Comme le fait remarquer Slant Magazine, il y a peu ou pas de mystique dans ces histoires de crises spirituelles. Ghost n’a jamais vraiment été un groupe metal - du moins pas soniquement. La lourdeur a toujours été implicite plutôt qu’explicite, drapée dans l’esthétique du sombre et de l’occulte plutôt que dans l’assaut sonore.

Sur Skeletá, le groupe penche encore plus vers les influences AOR polies de la fin des années 70 qui rôdaient à leurs frontières depuis le début. “Guiding Lights” flotte sur un lit de notes acoustiques et d’atmosphères mélancoliques, sa grandeur retenue permettant à la mélodie de briller. “Umbra” suit avec un refrain à lever le poing et des claviers labyrinthiques rappelant Deep Purple à leur plus progressif.

Mais contrairement aux albums Ghost précédents, où accessibilité et accrochabilité servaient de tapis de bienvenue, Skeletá n’est pas calibré pour élargir la base de fans. Il n’y a pas de tubes immédiats, pas d’entrées faciles. Pas de “Rats”, pas de “Square Hammer”, pas d’hymne instantané pour les fidèles.

Le théâtre sombre d’une dissolution

La vraie question : est-ce un choix artistique audacieux ou l’aveu d’impuissance créative ? Les cyniques accuseront Forge de complaisance - et ils n’auront pas complètement tort. Skeletá baigne dans sa propre sophistication morose, exigeant de la patience, révélant ses charmes séducteurs sur plusieurs écoutes.

C’est Ghost libéré des attentes, affirment les défenseurs. Tobias Forge n’a plus rien à prouver, il fait exactement ce qu’il veut. Les fidèles suivront sans doute. Le reste restera perplexe, se demandant s’ils ont raté quelque chose ou si Ghost a finalement dépassé leur portée.

La vérité est plus prosaïque : comme le nouveau persona scénique de Forge, Skeletá n’est qu’une simple dilution de ce qui existait avant. Un squelette de ce que Ghost était il y a quinze ans.
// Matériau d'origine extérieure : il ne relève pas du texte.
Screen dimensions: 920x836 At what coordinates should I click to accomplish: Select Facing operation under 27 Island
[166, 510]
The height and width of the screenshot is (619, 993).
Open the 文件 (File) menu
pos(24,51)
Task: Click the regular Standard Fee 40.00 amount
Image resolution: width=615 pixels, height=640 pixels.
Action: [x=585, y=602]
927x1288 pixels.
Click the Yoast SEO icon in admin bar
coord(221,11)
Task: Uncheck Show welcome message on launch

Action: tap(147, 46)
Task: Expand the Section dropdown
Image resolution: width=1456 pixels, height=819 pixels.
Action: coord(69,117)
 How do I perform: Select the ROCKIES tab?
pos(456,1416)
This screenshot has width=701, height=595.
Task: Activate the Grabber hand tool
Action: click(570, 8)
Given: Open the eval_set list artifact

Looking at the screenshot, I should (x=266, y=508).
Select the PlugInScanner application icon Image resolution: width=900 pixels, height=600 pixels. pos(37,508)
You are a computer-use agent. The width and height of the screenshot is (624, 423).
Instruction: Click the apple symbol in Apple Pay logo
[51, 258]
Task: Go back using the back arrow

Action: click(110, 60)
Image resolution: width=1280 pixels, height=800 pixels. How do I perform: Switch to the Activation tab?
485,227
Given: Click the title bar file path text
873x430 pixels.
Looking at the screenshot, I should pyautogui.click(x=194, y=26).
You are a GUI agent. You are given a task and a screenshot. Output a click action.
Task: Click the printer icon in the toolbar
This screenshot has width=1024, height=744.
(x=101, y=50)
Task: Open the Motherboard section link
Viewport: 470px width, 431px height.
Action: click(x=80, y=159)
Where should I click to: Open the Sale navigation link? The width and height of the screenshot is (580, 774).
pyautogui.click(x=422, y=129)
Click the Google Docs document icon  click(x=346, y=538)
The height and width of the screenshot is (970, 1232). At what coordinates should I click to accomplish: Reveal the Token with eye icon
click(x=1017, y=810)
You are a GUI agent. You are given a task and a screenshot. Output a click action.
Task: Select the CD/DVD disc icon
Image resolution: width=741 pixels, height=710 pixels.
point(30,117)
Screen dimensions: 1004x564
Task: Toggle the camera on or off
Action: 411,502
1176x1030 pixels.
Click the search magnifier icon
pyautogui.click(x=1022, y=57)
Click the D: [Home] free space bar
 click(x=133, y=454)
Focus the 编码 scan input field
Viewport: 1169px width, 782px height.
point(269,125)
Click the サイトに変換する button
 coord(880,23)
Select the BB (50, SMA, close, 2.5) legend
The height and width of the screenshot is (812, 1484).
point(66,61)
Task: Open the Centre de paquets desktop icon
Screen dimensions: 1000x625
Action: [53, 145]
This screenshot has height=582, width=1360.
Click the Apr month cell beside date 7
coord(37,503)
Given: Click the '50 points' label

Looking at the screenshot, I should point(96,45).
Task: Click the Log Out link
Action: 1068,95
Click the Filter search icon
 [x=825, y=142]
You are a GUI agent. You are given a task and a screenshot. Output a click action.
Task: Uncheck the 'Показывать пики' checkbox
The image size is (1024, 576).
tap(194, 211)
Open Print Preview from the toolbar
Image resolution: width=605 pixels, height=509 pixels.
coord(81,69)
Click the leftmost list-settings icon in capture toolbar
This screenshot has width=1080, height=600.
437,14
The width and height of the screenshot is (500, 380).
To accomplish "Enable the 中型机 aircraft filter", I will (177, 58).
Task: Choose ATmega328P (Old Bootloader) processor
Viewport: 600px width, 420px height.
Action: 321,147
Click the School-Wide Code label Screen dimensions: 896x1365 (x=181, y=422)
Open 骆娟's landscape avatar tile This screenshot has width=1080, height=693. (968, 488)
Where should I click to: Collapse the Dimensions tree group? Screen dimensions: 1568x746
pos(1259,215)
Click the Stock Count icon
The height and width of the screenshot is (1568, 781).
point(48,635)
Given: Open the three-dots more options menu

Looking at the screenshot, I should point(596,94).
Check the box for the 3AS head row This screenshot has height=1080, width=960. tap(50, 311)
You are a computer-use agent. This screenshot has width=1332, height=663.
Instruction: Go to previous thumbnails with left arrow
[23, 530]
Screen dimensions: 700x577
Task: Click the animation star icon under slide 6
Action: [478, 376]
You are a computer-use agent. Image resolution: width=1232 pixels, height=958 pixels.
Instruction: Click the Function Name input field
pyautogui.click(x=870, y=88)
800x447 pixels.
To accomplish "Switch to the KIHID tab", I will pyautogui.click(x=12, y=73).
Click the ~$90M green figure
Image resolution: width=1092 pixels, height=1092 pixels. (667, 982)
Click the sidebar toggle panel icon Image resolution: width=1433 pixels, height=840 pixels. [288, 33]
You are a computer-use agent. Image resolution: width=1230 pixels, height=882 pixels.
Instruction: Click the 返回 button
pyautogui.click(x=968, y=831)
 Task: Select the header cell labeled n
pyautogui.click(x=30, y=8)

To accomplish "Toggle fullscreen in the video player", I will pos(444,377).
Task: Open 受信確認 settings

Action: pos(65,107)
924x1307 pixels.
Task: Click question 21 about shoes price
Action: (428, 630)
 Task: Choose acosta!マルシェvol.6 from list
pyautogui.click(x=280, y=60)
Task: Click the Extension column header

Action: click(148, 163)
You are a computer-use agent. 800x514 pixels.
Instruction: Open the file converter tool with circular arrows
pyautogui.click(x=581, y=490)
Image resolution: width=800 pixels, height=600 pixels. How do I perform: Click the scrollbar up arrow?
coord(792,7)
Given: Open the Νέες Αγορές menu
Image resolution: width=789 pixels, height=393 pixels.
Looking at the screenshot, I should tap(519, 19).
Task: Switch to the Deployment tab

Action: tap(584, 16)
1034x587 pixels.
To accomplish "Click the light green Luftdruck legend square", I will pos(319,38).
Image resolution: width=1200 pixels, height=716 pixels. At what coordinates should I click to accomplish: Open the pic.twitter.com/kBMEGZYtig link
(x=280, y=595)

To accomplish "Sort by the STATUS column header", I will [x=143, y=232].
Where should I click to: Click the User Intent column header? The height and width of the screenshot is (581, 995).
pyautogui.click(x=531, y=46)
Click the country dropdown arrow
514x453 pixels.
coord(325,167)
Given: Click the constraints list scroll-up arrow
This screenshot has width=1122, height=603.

Les ballades power, encore et toujours

Les power ballades, déjà prévalentes sur Impera, restent un intérêt croissant pour Forge. Le closer “Excelsis” offre une ballade sobre où Forge médite sur la mortalité dans sa forme la plus élégante. C’est Ghost à leur plus direct et, osons le dire, leur plus doux.

Mais cette douceur sonne comme une capitulation. Là où Opus Eponymous était un classique metal moderne malgré ses imperfections, là où les premiers albums conservaient une part de danger et d’imprévisibilité, Skeletá se contente d’être un album de hard rock années 80 bien produit par un groupe costumé.

Verdict : La coquille vide d’un empire

Skeletá est ultimement une entreprise vide. Forge peut rester engagé avec le matériel, mais fidèle à son nom, Ghost en tant que groupe n’est plus qu’une coquille du groupe de metal progressif qu’il était il y a quinze ans.

Produit par Forge lui-même sous l’alias “Gene Walker”, mixé par les légendes Andy Wallace et Dan Malsch, l’album bénéficie d’une production impeccable. Mais aucun vernis technique ne peut masquer l’essoufflement créatif.

La campagne ne fait aucun effort pour combler le fossé avec la communauté metal, leur fanbase la plus bruyante. L’album penche résolument vers le stadium rock, totalement engagé dans l’ultime spectacle. Mais le spectacle ne suffit plus quand il ne reste que du théâtre sans substance.

Ghost a construit un culte mondial depuis les années 2000, amassant une liturgie de fans. Skeletá les récompense avec un album qui demande de la foi aveugle plutôt que de gagner leur admiration. C’est un album indulgent, immergé dans sa propre grandiloquence, qui confond profondeur et opacité.

Comme Forge médite sur la mortalité dans “Excelsis” : tout le monde s’en va, toi aussi, moi aussi. Peut-être est-il temps pour Ghost de reconnaître que leur meilleure période est déjà partie.